* [SET OF TASKS]:
a – List the forces that the passage on the Spanish Tercio says have captured the public's imagination.
b – In the passage on the Spanish Tercio, duplicate the text between "During the sixteenth" and "Spanish foot soldiers.", inclusive.

During the sixteenth and seventeenth centuries, Spain was at the height of its power in both the Old and New Worlds. Much of this power was derived from its military might and much of that might was due to the Spanish Tercio. While other units such as Swiss Pikemen, French Musketeers, and Turkish Janissaries have captured the public’s imagination, all of these forces were bested by the relatively unknown Spanish foot soldiers.

The origin of the Tercio is the subject of some debate. The word means one-third. It has often been argued that because many of these troops were Italian that the origin of the word is associated with Spain’s three primary holdings in Italy: Milan, Naples, and Sicily. Others have speculated that the word has to do with the original composition of the unit representing: one-third pikemen, one-third arquebusiers, and one-third sword-and-buckle men. However, none of these explanations are fully satisfactory or necessarily mutually exclusive.

The first official mention of Tercio units was in 1536. This was in relation to payment of the Tercios during the Third Italian War. The composition of each unit was stated as twelve companies of pikemen and two of arquebusiers. While sword-and-buckle men were likely present, the importance of these troops within the Tercio was already in decline as Europe was entering into “the era of pike and shot.”

Yet, it is clear that the Tercio had existed sometime prior to this writing. Early forms of Tercios triumphed over the French at the Battle of Pavia in 1525. This battle was particular important, as not only was the King of France captured and forced to the sign the Treaty of Madrid, but the Tercio disproved the myth of Swiss Pikemen invulnerability on the battlefield through the use of firearms.

* [RECORDS]:

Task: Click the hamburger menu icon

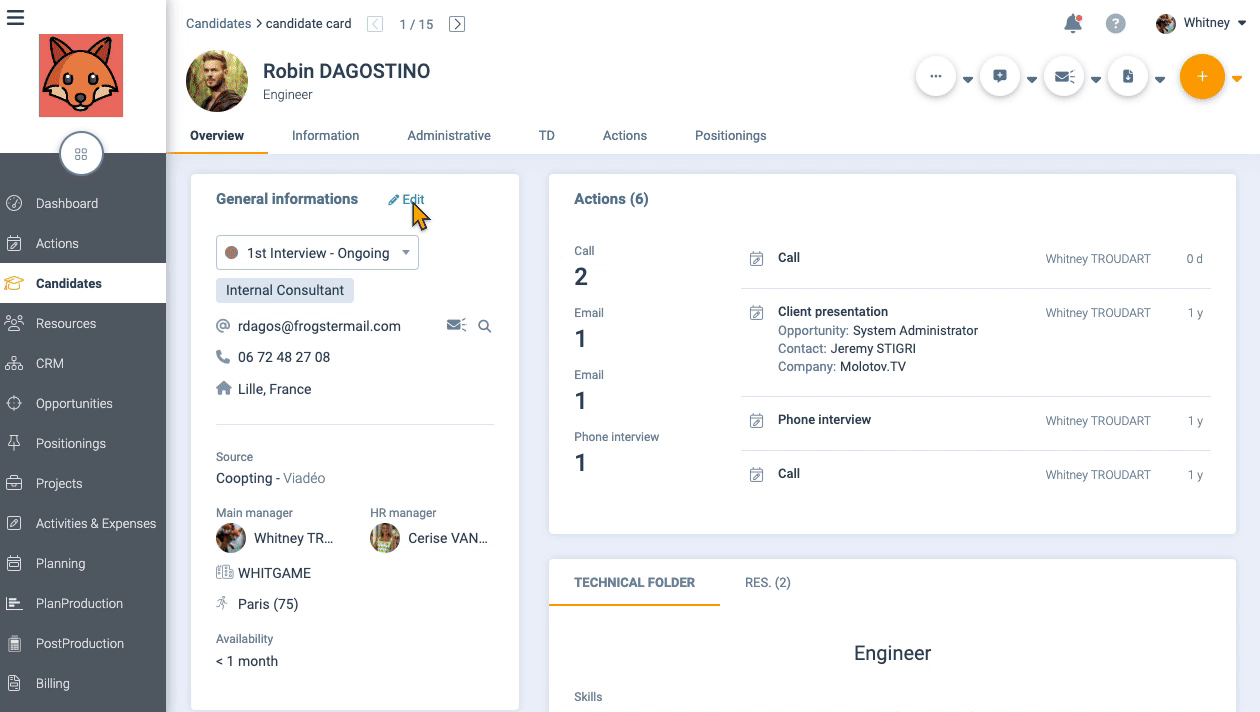Action: (x=15, y=17)
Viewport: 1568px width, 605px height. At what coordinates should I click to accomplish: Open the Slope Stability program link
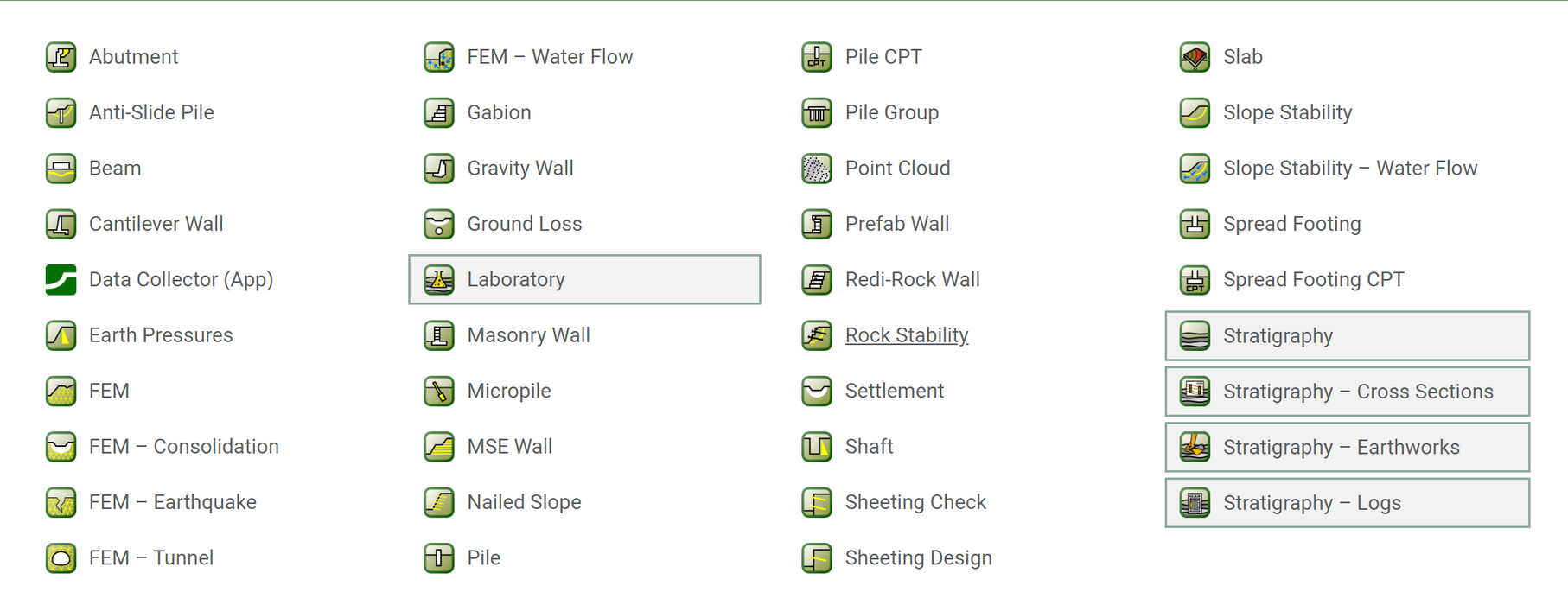click(1287, 112)
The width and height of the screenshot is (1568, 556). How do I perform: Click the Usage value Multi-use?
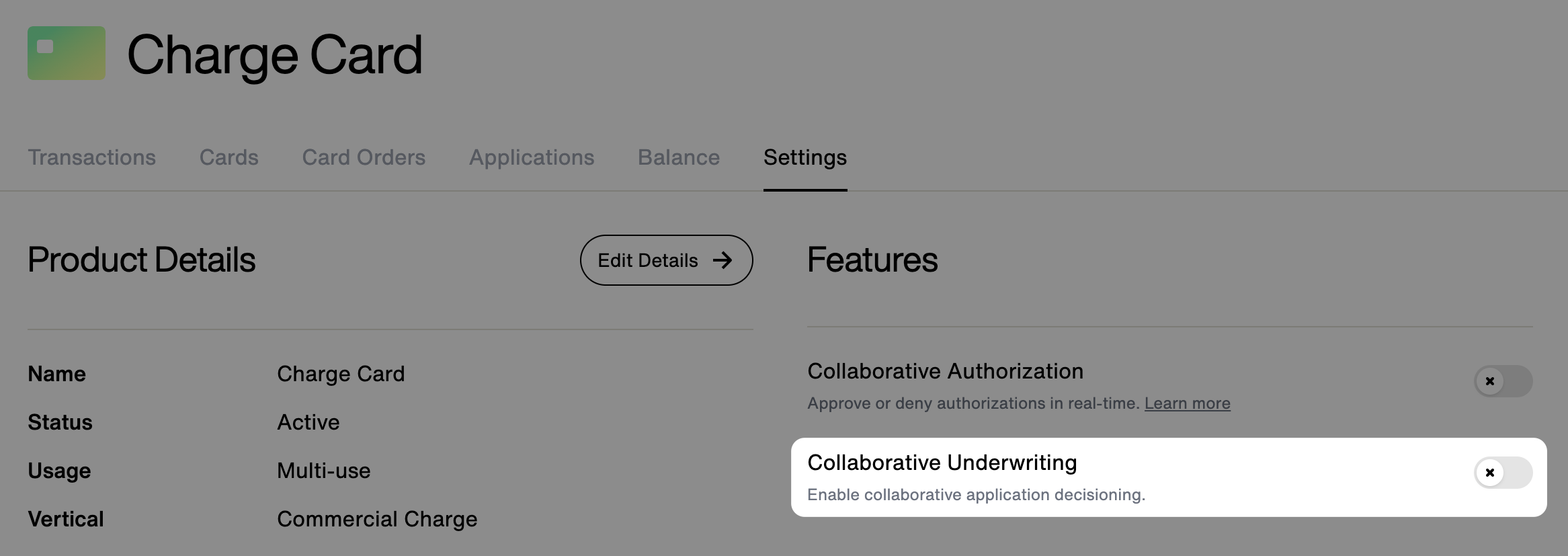[323, 471]
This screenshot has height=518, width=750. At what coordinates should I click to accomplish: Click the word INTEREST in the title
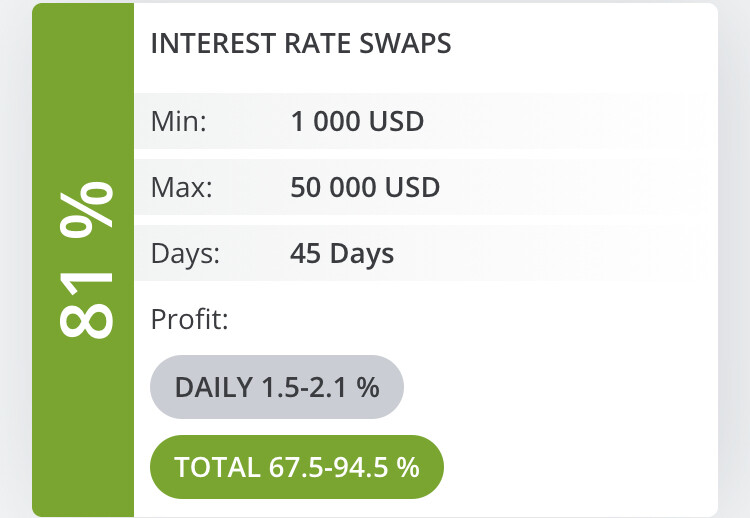coord(213,44)
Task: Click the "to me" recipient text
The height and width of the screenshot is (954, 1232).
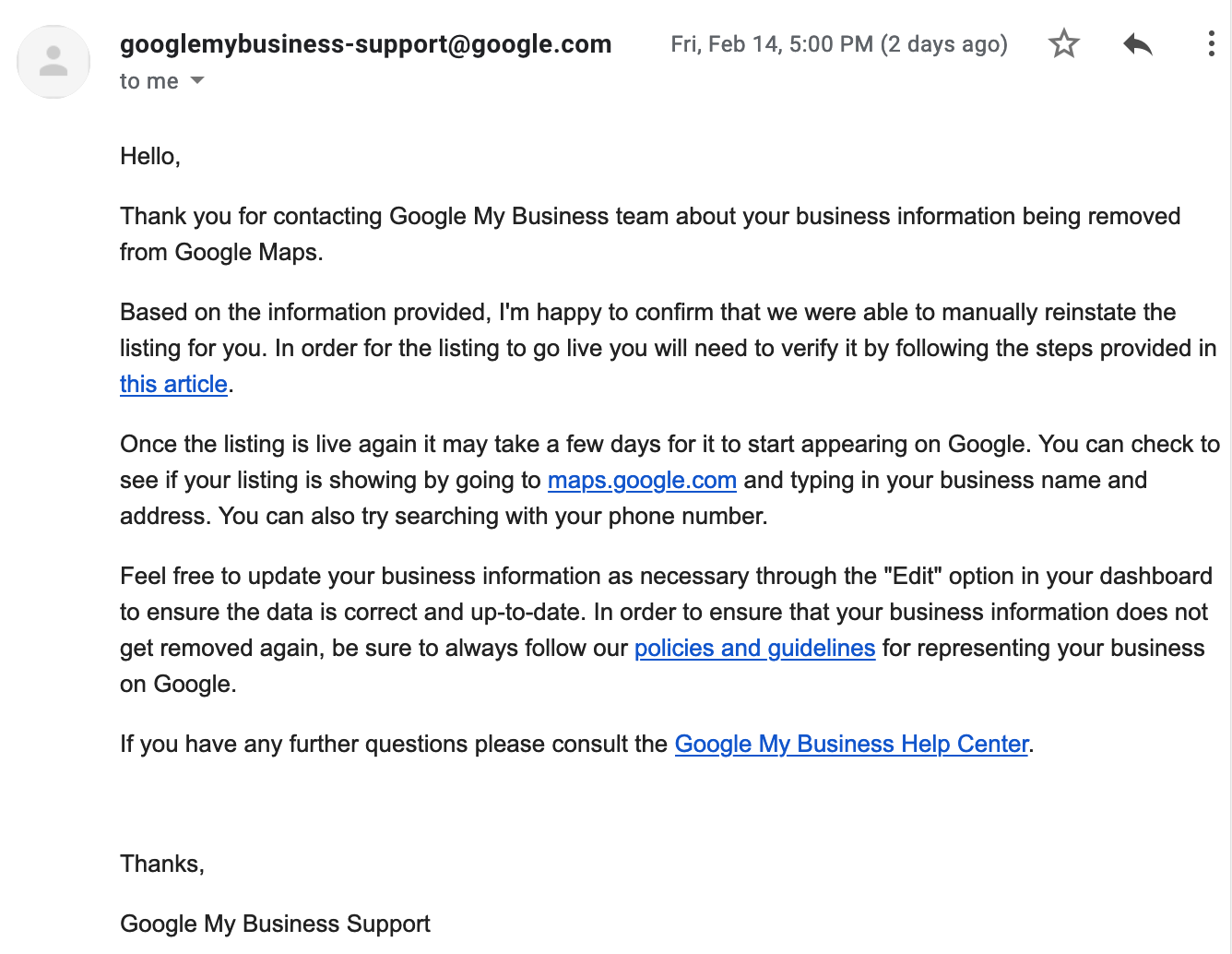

* [ANSWERS TO THE PROBLEMS]:
a – Swiss Pikemen, French Musketeers, Turkish Janissaries

b –
During the sixteenth and seventeenth centuries, Spain was at the height of its power in both the Old and New Worlds. Much of this power was derived from its military might and much of that might was due to the Spanish Tercio. While other units such as Swiss Pikemen, French Musketeers, and Turkish Janissaries have captured the public’s imagination, all of these forces were bested by the relatively unknown Spanish foot soldiers.